Ferlinghetti was trying to draw a line: “It’s long past time for San Francisco—the people who live here and care about the place, the politicians, the small businesses, the kids who will inherit either a theme park or an exciting, urbane City—to stand up and stop the development juggernaut.”

AT&T Park from the air, obviously a jewel in king gentrification’s crown.

Of course the development juggernaut stumbled for a couple years, but then raged on. The Giants new ballpark was a key piece in advancing the juggernaut not only because it linked gentrifying regions of the city, but also because it secured a much desired form of high-priced entertainment for the tech and finance employees quickly populating trendy neighborhoods like Soma and the Mission. These highly paid, college educated urban pioneers have driven out thousands of long-time residents, mostly Black and Latino families whose existence sullies the theme park atmosphere, and who can’t pay the rapidly rising rents making men like Seligman very wealthy.

Meanwhile tickets to a Giants baseball game have shot up in price, making an outing to even the most mundane mid-season match too costly for some San Franciscans. Ball games have become something of a posh affair. The restaurants that ring AT&T Park are pricey, as is the food and drink inside the games.

Nowadays many of Silicon Valley’s big companies —Google, Yahoo, Facebook— send fleets of company buses into San Francisco’s hipster enclaves like Noe Valley, the Mission, Bernal Heights and Soma to pick up their twenty to forty-something year-old engineers and code geeks, shuttling them on these private transit systems directly to work with onboard wi-fi and other so-called perks to keep them satiated. In the 1990s it was no surprise that the young workforce fueling California’s booming technology capital wanted to live in an exciting city and shunned the quiet suburbia of Palo Alto, Cupertino, and Santa Clara. They wanted city lights, “gritty” urban experiences, 2 AM burritos on 24th Street, over-priced coffee along Valencia, art galleries on Natoma, endless music and clubs, and yes, of course they’d want baseball. Most importantly, they’d be willing to shell out hundreds of dollars or more every year for tickets.

The owners of San Francisco Baseball Associates, L.P., and the companies, foundations, and non-profit corporations they control, own, or direct.

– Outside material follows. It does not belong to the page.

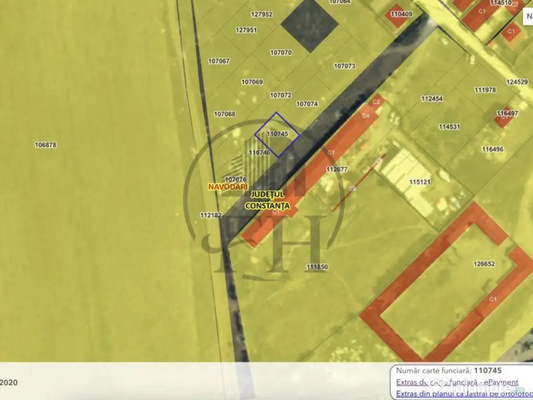Select the parcel numbered 112454
This screenshot has width=533, height=400.
pyautogui.click(x=432, y=99)
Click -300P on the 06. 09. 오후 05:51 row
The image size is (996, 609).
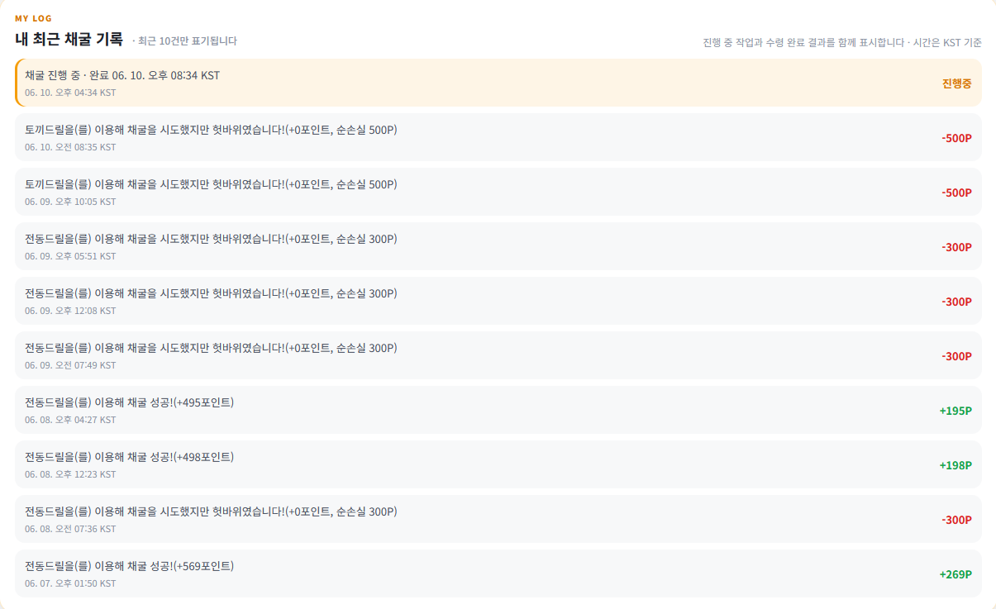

So it should be no surprise that filling out the minority owners of the Giants baseball club are mostly technology executives. They had both the money to burn thanks to their IPOs and buyouts, and they had the larger reasons of class interest to make what was seemingly a philanthropic investment in the 1990s when the Giants almost left San Francisco for Florida. The team’s majority owner back then complained he had been losing money after voters thrice rejected his efforts to get public funds to build a new stadium. Many observers thought the new owners were simply sacrificing a few million to keep the team in San Francisco; the Giants were also a pretty mediocre ball club then, and attendance at games, held out at the windy Candlestick Park, wasn’t the greatest. When the new owners took over they ended up getting millions in public subsidies to build the new downtown stadium by the water. Even though they claim to have been the first franchise to “go private” with ballpark financing, the Giants’ owners did in fact receive at least $80 million in infrastructure upgrades paid for by taxpayers. The stadium also sits on public land, leased to the Giants at a very cheap rate.

Of course the new owners weren’t philanthropists. They were operating as sharp business executives. The baseball club was a keen real estate investment, and a very strategic investment toward their larger project of keeping San Francisco hegemonic in the tech economy. This larger vision of urban development has involved rapidly eradicating working class communities and replacing them with yuppified landscapes populated by mostly white college educated newcomers. Surprisingly few in San Francisco have consistently criticized the Giants baseball club for playing a key part in this harsh gentrification campaign executed on a city-wide level.